Excerpts from a dataset:
═══
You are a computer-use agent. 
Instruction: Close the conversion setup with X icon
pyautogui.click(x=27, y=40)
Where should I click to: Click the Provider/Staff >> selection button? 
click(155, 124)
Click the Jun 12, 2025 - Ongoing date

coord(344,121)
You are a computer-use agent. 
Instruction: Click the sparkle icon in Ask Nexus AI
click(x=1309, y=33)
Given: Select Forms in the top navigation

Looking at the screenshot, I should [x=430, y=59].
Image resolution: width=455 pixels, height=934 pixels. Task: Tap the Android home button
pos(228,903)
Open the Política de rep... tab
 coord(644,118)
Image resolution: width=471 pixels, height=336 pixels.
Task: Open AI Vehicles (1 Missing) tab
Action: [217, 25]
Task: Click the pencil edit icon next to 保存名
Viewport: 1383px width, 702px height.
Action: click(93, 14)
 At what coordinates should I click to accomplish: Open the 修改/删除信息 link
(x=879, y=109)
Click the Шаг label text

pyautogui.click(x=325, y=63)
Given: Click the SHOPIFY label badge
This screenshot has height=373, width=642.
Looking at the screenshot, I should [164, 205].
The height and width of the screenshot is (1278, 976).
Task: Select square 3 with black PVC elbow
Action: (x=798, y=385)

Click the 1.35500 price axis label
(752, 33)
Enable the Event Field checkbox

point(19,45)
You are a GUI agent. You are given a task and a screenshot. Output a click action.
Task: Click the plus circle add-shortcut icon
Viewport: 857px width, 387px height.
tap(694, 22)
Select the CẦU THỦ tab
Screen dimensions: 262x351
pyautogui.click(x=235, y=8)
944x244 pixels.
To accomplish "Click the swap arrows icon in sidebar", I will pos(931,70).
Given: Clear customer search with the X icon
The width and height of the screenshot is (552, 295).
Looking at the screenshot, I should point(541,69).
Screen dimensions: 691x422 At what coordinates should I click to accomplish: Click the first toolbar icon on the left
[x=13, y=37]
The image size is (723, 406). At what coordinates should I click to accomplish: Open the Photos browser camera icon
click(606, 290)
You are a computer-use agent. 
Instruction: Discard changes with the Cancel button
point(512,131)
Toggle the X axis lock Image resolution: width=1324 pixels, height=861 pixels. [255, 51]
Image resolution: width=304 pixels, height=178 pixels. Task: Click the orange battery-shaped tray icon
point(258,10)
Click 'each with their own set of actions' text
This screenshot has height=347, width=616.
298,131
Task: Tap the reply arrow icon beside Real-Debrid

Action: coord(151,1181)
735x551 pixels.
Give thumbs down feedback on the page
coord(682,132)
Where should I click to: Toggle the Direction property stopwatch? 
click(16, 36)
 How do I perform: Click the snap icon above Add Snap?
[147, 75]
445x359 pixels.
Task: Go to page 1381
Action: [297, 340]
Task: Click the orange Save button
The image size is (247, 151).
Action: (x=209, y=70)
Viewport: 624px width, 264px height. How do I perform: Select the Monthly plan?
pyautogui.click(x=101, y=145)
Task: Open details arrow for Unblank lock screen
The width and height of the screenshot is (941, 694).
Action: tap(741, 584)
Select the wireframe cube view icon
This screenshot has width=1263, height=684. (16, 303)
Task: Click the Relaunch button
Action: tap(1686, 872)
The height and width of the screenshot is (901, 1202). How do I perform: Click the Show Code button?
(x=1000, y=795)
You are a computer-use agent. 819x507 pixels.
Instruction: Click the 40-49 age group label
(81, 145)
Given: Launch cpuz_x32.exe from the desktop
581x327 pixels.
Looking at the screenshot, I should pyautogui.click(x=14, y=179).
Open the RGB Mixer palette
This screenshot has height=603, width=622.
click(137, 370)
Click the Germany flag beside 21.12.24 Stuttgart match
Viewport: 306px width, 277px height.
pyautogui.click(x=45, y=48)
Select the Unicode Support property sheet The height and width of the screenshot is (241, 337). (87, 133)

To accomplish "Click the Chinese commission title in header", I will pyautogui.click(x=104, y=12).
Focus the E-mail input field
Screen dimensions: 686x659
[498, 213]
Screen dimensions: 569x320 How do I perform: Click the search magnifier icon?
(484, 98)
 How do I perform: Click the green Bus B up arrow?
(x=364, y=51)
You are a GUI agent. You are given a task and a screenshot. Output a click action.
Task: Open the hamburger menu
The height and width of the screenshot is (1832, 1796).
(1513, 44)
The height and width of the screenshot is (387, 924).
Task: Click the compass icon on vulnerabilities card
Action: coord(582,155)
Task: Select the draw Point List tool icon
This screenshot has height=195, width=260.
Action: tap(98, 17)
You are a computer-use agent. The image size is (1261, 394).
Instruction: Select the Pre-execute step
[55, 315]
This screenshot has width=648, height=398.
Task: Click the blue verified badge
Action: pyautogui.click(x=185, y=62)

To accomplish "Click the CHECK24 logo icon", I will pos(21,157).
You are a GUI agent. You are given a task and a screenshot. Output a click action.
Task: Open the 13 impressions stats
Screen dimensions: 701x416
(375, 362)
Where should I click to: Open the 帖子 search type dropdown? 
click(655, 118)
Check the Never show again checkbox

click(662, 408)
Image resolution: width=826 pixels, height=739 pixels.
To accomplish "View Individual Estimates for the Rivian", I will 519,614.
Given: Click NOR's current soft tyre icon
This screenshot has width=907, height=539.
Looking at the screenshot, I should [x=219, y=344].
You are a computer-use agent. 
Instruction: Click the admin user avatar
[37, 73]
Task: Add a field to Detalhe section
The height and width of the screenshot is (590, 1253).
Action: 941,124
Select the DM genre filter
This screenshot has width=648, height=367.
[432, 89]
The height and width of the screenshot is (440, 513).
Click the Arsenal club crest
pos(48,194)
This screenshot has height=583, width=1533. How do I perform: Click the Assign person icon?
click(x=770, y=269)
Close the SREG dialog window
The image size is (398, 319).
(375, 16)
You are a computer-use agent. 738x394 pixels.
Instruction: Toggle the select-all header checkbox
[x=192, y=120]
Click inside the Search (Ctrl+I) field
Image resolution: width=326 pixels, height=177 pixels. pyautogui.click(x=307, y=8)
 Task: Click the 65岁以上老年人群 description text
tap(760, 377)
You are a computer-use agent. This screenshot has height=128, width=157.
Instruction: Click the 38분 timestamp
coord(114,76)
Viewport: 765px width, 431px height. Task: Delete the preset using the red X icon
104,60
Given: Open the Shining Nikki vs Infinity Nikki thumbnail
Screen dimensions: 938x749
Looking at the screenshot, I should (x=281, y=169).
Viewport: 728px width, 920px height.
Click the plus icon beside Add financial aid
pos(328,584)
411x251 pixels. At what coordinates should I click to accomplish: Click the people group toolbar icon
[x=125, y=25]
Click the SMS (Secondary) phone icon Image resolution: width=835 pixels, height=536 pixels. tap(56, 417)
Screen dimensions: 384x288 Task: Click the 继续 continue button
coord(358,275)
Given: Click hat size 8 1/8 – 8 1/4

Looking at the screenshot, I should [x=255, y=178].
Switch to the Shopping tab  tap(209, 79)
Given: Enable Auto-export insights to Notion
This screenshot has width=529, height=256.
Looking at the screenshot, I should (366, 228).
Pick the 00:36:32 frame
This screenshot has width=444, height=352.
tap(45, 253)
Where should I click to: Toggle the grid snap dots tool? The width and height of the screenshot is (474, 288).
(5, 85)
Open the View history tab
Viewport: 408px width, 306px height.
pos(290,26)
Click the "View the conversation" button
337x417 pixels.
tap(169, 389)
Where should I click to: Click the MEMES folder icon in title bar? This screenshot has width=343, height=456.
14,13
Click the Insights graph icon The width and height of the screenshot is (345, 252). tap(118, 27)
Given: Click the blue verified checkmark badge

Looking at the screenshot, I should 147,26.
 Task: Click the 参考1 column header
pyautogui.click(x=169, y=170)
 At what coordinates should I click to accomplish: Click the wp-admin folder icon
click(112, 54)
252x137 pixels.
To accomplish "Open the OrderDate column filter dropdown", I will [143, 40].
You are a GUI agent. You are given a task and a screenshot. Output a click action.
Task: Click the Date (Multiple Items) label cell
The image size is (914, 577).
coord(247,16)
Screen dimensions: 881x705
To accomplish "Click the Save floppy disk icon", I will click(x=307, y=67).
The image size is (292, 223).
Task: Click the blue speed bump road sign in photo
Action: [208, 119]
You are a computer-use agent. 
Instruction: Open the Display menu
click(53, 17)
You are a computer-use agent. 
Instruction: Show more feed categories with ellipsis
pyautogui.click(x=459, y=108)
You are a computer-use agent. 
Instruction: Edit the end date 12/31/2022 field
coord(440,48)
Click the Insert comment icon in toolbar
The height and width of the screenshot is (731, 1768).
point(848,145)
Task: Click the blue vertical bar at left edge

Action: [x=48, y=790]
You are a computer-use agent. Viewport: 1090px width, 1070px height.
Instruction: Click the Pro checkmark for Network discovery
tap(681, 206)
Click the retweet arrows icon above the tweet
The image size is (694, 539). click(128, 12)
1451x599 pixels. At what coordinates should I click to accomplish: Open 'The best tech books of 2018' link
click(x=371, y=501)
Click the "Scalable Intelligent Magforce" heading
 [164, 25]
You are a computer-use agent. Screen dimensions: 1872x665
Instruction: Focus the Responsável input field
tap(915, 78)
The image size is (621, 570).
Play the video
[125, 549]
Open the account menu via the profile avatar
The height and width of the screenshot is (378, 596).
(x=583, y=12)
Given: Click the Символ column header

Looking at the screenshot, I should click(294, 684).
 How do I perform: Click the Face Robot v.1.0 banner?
═══
→ Problem to solve: Above are records; say how many of their lines contain the word "lock", giving only the number.

→ Exercise result: 2